Since the millennium, the fashion cycle has been working at warp speed. We’ve been through the seventies, followed by the eighties, followed by brief flings with the forties and fifties – and now, a mere eight years after we thought we had sent it packing for good, the nineties is back.
It’s everywhere. 90s uber-models Claudia Schiffer, Naomi Campbell, Cindy Crawford and Linda Evangelista are all back in work, fashion pages are awash with goth-era Madonna inspired lace, and adverts we had forgotten about declaring there’s juice loose aboot this hoose, or that certain beverages are misunderstood, or that consuming a certain chocolate bar will give us that Friday feeling are once again gracing our television screens. Even Britney Spears, the embodiment of 90s pop, has seen fit to undergo a resurrection.
Why, though? Why choose arguably the worst era for fashion, music and general pop culture when surely in these times of desperation, we need some decent, well, taste?

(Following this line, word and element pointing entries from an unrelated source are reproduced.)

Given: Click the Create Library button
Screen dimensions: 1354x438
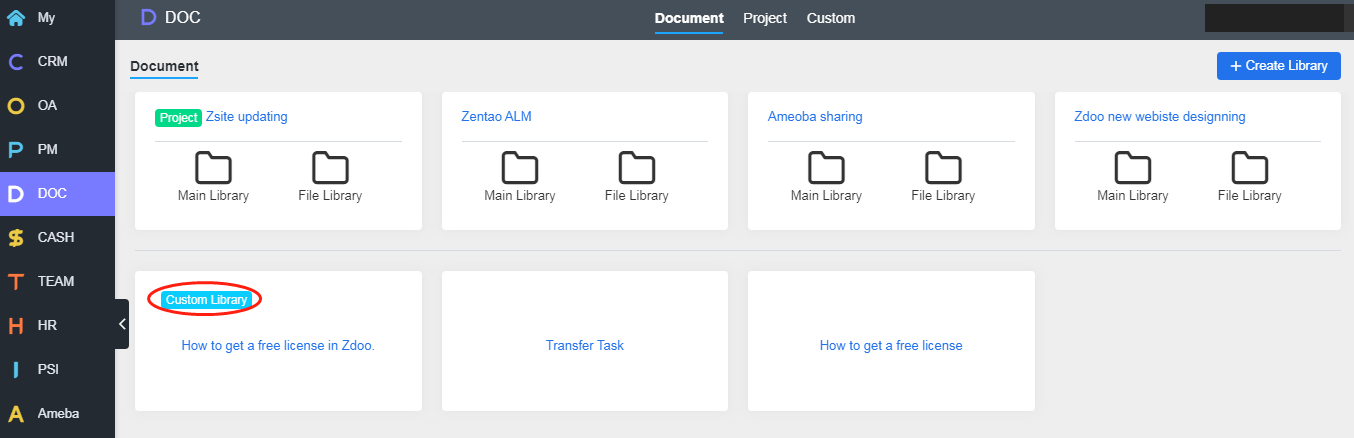Looking at the screenshot, I should tap(1279, 66).
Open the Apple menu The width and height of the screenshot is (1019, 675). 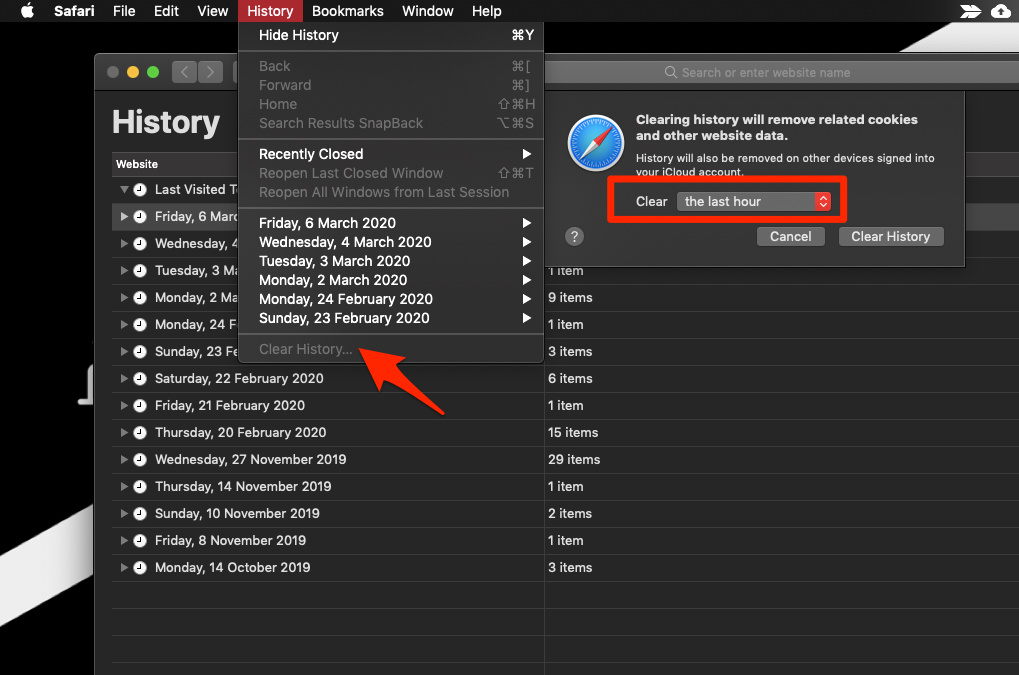(x=27, y=11)
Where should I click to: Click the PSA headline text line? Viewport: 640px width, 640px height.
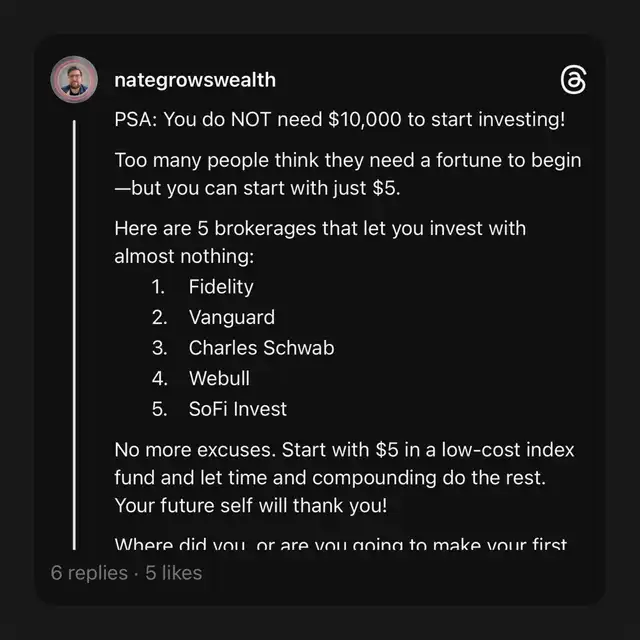click(340, 120)
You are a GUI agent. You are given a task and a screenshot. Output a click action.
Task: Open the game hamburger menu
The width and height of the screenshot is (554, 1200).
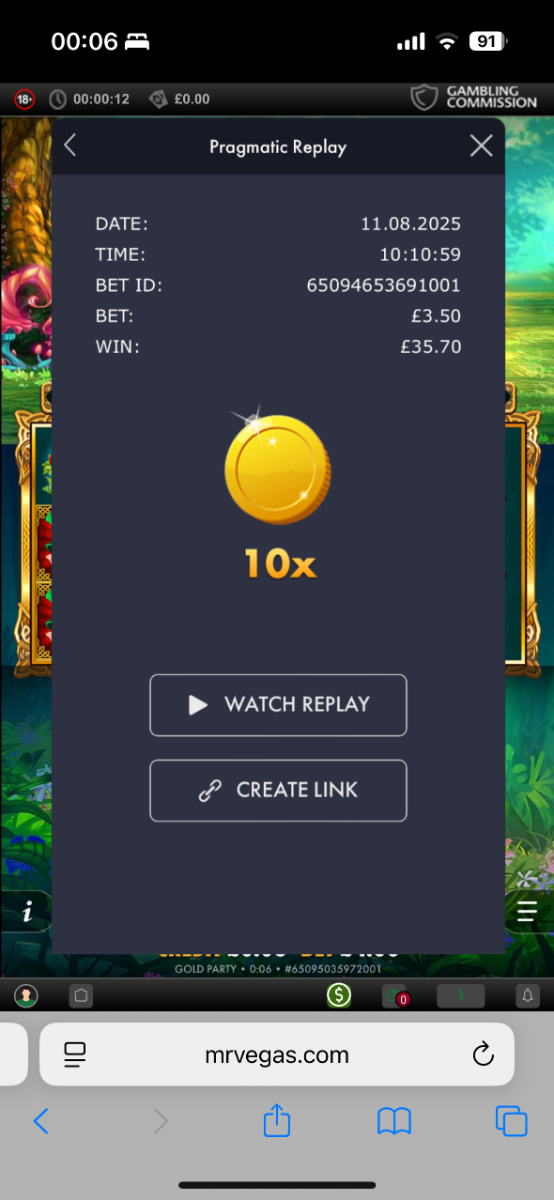(x=527, y=911)
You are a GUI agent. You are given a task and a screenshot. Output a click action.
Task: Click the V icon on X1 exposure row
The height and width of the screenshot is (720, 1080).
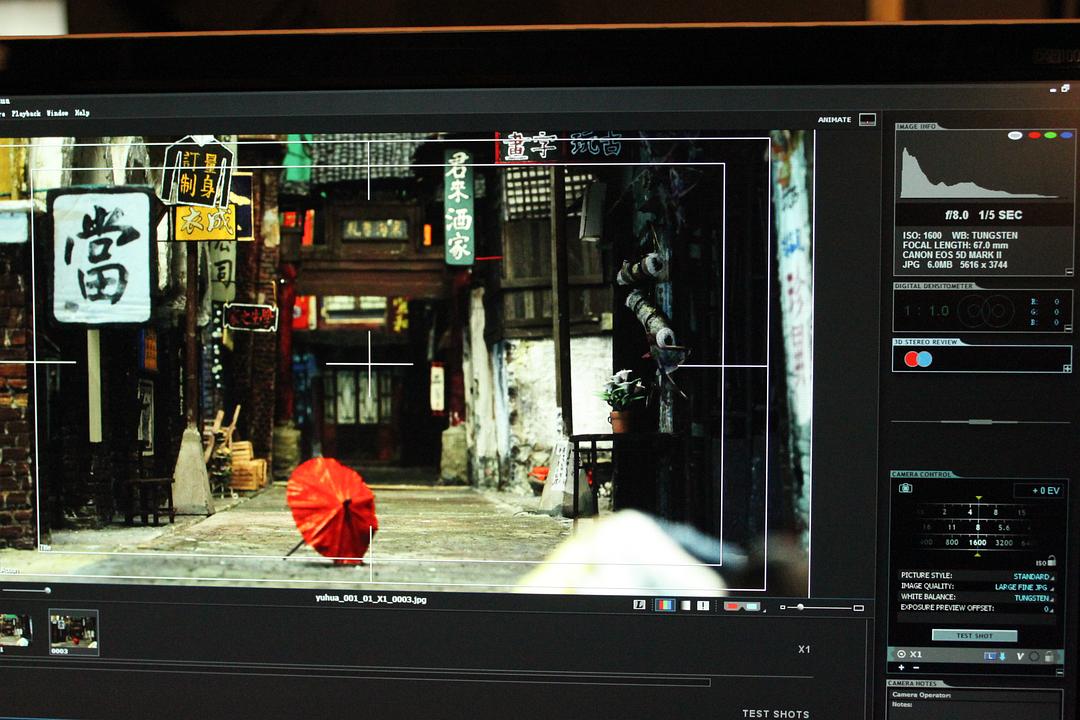coord(1020,656)
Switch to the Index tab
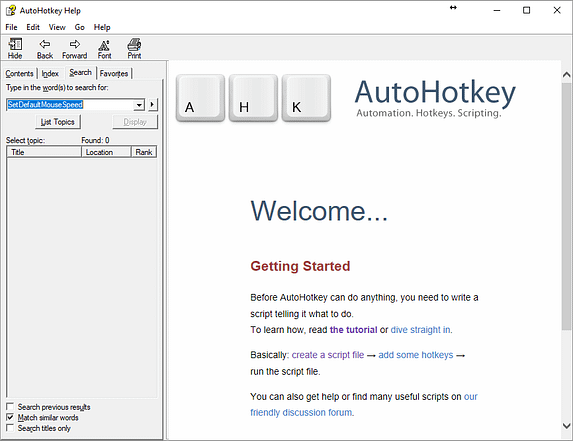 coord(50,73)
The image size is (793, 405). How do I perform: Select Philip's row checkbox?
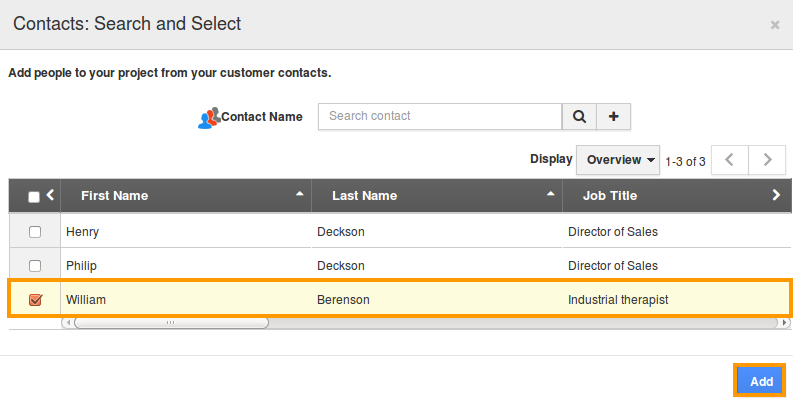[35, 266]
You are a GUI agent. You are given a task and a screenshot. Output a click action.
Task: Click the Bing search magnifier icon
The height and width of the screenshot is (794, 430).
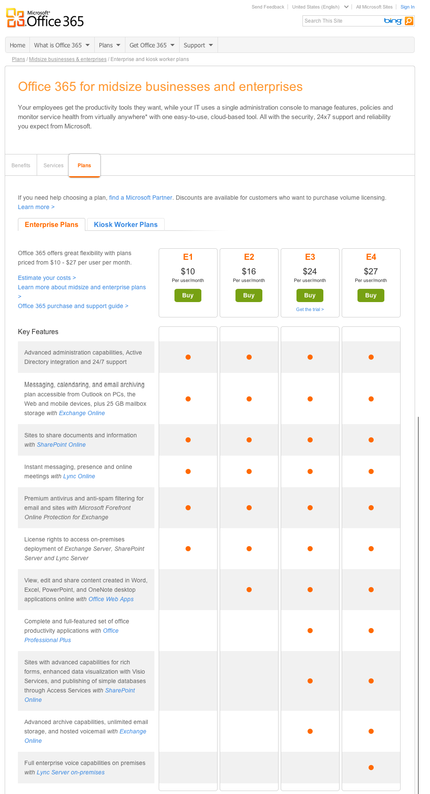pyautogui.click(x=409, y=21)
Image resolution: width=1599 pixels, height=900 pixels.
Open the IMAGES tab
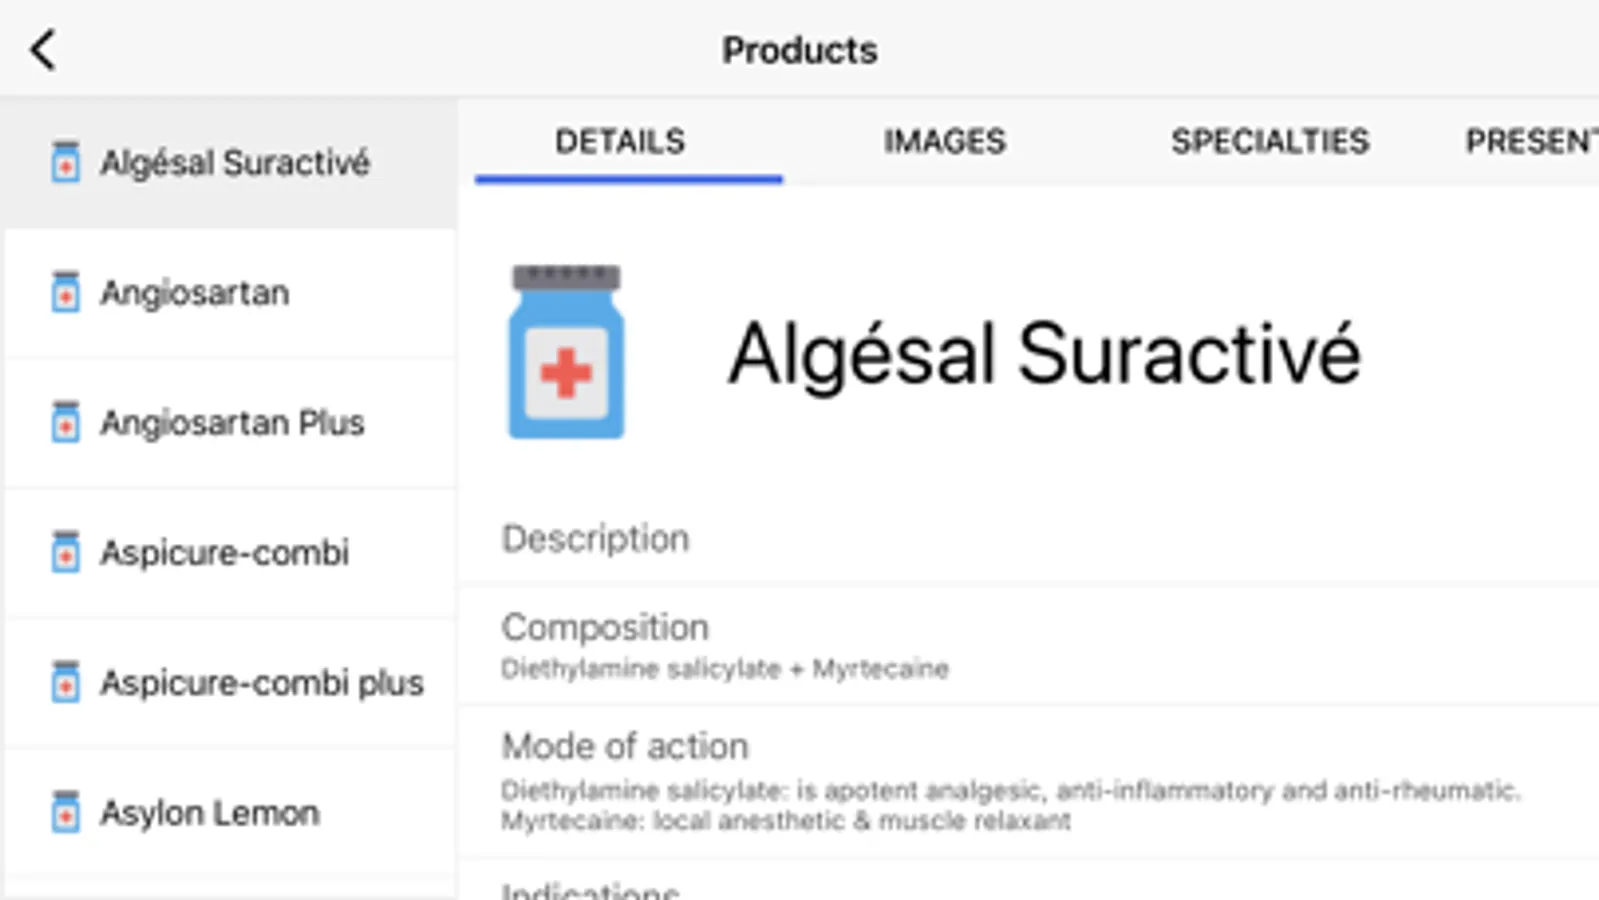click(944, 142)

According to this article in The Guardian, it’s all down to the impending recession. “Received fashion wisdom goes that a recognisable face is the most reassuring way to persuade consumers to part with their cash in lean times. Since Evangelista appeared in the L’Oreal adverts, the cosmetics giant has reported a 20% increase in sales over 18 months.”
How can start-up businesses, which unfortunately were not present during the decade of terrible, terrible taste, tap into this?
White labelling is one idea which has taken off in recent years – selling your product to a larger business so it can slap branding on it and call it its own. The best thing about it is that white labelling can work for any product or service, from cornflakes to cakes to software. It has even worked for dating websites – whitelabeldating.com provides the software, membership database, and technical support, you provide the brand.
In 2005, the white label market was worth £29.2bn, and it’s predicted to exceed £36bn by 2011. Just watch out which products you choose – according to Peter Shaw, managing director of brand consultancy Brand Catalyst, there are some areas where white labelled products won’t cut the mustard. “Products where the consumer believes that the technical performance or product quality is too important to compromise, then manufacturers will always win, as long as they remain innovative,” he says.
Even if white labelling isn’t your bag, the 90s revival is here – whether we like it or not, so we may as well give in to it. In fact, in the words of Laura Barton, it’s probably best to ‘get a Rachel cut, soak up 90210, reacquaint yourself with the sun-dried tomato, and maybe contemplate whatever happened to Candy Flip.’